In an unusual same-day release, Pyongyang claimed that the new Chollima-1 rocket from North Korea lost thrust and crashed into the water with its satellite payload on Wednesday. Pyongyang also stated that another test will be done as soon as feasible.
The launch was condemned by the US, South Korea, and Japan as a violation of UN resolutions prohibiting the nuclear-armed nation from conducting any tests involving ballistic missile technology.
Rosemary DiCarlo, the under-secretary-general of the UN for political and peacebuilding affairs, criticized the Security Council on Friday for its “lack of unity and action” in response to North Korea’s nuclear tests.
The UN gathering, according to Kim Yo Jong, was yet another illustration of how the body served as a “political appendage” to “gangster-like” Washington.
“I am very unpleased that the UNSC so often calls to account the DPRK’s exercise of its rights as a sovereign state at the request of the US,” she said in a statement carried by the Korean Central News Agency and referring to the North by its official name, the Democratic People’s Republic of Korea.
“(I) bitterly condemn and reject it as the most unfair and biased act of interfering in its internal affairs and violating its sovereignty,” she added.

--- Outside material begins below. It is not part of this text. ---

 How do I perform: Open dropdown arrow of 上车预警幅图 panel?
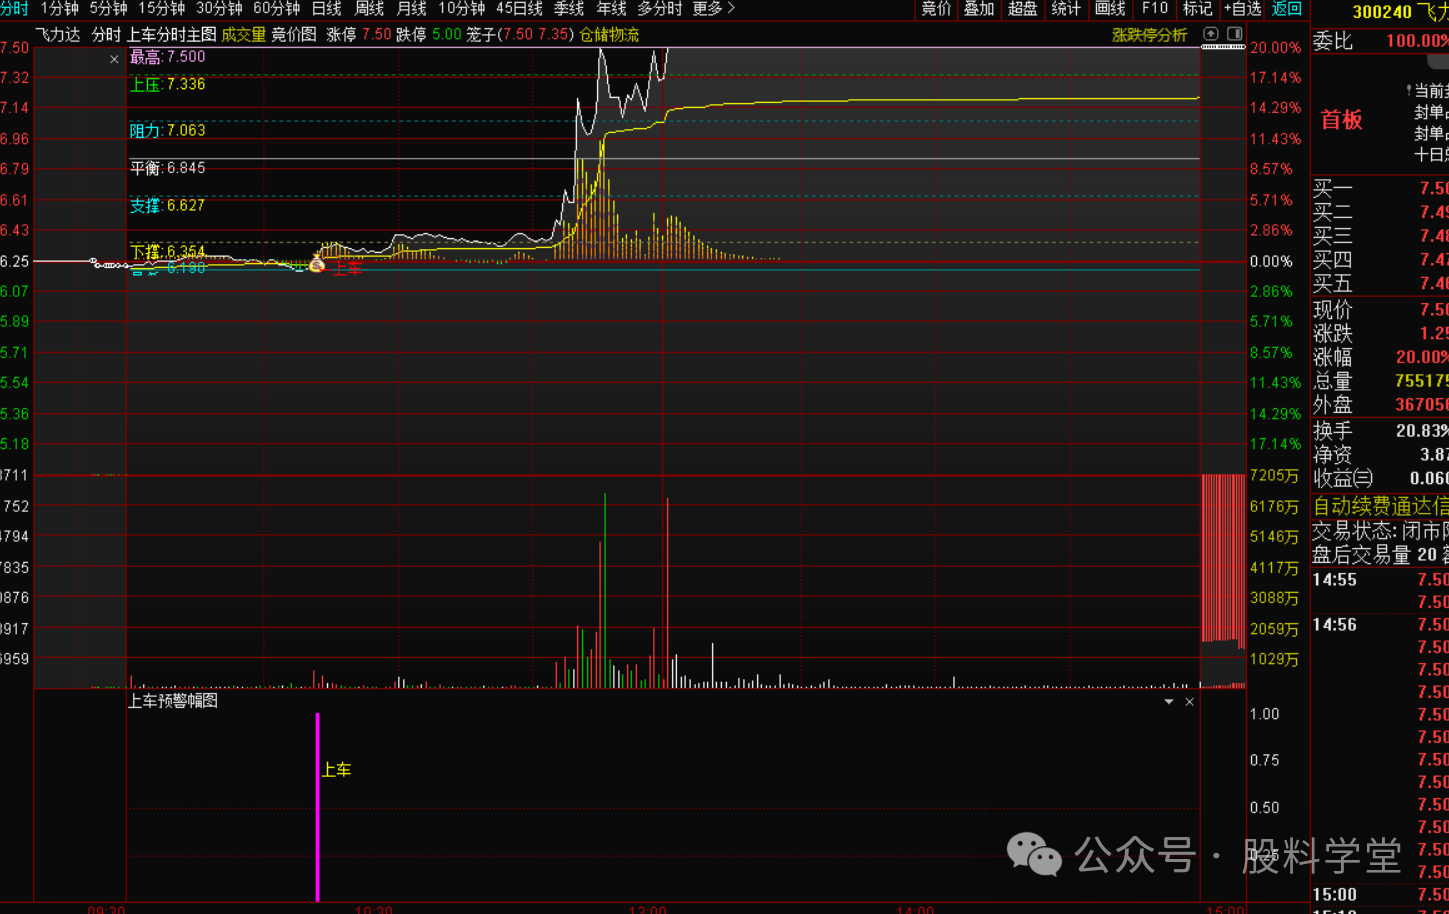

She vowed to continue launching spy satellites, which the North has previously pitched as necessary to counterbalance the growing US military presence in the region.
“The DPRK will continue to take proactive measures to exercise all the lawful rights of a sovereign state, including the one to military reconnaissance satellite launch,” she said.
According to analysts, the development of intercontinental ballistic missiles and space launch capabilities share a large amount of technology.
They have also cautioned that Pyongyang would be able to more precisely target US and South Korean soldiers if North Korea is successful in deploying its satellites.
In spite of years of harsh sanctions, North Korea has continued to work on its illegal nuclear and missile programs, undertaking a number of weapons tests, including the test-firing of several ICBMS.
Leader Kim declared his nation to have “irreversible” nuclear capability last year, virtually putting an end to the possibility of denuclearization negotiations.